Tempo ingester ring not forming

Hi all,

I have a 3 node Tempo cluster setup (v1.0.1, via binaries) and I can’t figure out why the ingester ring will not form. I have each server behind a load balancer and when I visit /compactor/ring, I see all 3 nodes, /ingester/ring only displays 1 server.

My configs are all identical. I have consul setup for memberlist. I also see traces in the s3 bucket, so everything looks ok.

memberlist:
  bind_port: 7946
  join_members:
  - tempo.service.consul:7946

overrides:
    ingestion_rate_strategy: global

server:
  http_listen_port: 3200
  http_listen_address: 0.0.0.0
  grpc_listen_port: 9095
  grpc_listen_address: 0.0.0.0
  log_level: debug

storage:
  trace:
    backend: s3
    s3:
      bucket: <bucket>
      endpoint: <endpoint>

distributor:
  ring:
    instance_interface_names:
     - ens5
    kvstore:
      store: memberlist
  log_received_traces: true
  receivers:
    zipkin:

ingester:
  lifecycler:
    interface_names:
    - ens5
    ring:
      replication_factor: 3

compactor:
  ring:
    instance_interface_names:
    - ens5
    kvstore:
      store: memberlist

querier:
  frontend_worker:
    frontend_address: tempo.service.consul:9095

query_frontend:
  query_shards: 3
  instance_interface_names:
   - ens5

My assumption is that if the replication_factor is set to 3, and the ingester ring is formed correctly, any tempo server should be able to handle the query.

What I am finding is older queries will return correctly (as I assume they are searching s3), but new queries will randomly return a 404, which I believe is caused by the ingester ring not forming, and therefore the query is not hitting the server that ingested/replicated the trace.

The /memberlist api is showing both compactor and distributer in “KV Store”, and all 3 servers are healthy under “Memberlist Cluster Members”, so I don’t think this is a firewall/connection issue.

The only debug logs of note are:

caller=mock.go:149 msg="Get - deadline exceeded" key=collectors/ring

Any help is appreciated.

Currently HA mode only works with the distributed components (ingester/distributor/querier/query-frontend).

We’ve discussed single binary scaleable mode a bit here:

It’s possible just cleaning up the mentioned lines would enable single binary scaleable mode, but we’ve never really experimented with it either. Based on your description it sounds like that might be it.

If you want to pursue running Tempo in the traditional distributed mode here are some resources:

I see, so my ingester issue with single binary mode is due to the defaults being set to inmemory and replication_factor “1” and not checking for overrides.

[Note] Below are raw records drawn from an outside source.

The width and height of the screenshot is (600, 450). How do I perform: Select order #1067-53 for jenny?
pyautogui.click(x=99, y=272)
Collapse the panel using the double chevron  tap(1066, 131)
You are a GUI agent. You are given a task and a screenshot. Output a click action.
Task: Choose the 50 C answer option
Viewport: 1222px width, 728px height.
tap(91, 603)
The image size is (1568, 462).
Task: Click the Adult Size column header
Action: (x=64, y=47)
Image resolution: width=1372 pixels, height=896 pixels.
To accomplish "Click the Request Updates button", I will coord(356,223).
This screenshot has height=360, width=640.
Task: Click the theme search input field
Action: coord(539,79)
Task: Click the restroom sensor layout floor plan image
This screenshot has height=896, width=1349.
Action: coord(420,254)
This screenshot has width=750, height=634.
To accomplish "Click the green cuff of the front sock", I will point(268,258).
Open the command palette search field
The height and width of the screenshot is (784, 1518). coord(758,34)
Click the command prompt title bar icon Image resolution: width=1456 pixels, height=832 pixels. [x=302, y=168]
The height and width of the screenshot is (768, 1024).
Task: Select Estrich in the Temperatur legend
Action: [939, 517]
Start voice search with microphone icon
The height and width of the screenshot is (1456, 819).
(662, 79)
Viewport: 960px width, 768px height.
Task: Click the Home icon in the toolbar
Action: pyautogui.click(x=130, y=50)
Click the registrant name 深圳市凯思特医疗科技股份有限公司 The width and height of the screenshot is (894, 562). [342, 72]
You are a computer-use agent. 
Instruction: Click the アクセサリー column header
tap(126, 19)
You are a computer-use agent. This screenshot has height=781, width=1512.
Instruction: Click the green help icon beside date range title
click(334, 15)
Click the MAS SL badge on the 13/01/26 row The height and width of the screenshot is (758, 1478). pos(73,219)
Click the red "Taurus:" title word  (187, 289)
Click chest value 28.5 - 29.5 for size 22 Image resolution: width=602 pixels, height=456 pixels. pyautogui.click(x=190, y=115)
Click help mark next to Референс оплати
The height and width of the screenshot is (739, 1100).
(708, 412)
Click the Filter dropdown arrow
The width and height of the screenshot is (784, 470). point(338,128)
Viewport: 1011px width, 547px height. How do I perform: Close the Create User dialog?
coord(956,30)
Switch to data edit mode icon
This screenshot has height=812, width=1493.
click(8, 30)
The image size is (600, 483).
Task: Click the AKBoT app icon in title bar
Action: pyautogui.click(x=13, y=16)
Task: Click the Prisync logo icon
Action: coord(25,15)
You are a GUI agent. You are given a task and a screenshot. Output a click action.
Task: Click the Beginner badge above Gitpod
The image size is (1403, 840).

I’ll take a look at traditional distributed mode, and experiment with allowing overrides for single binary mode.

Thanks!

No problem. If you’re looking to do a high volume Tempo install I would recommend the distributed mode anyway as it allows more flexibility in scaling the different pieces.

I feel like the HA scaleable mode is an in between option. Maybe in the 100k spans/second range. Dunno :slight_smile: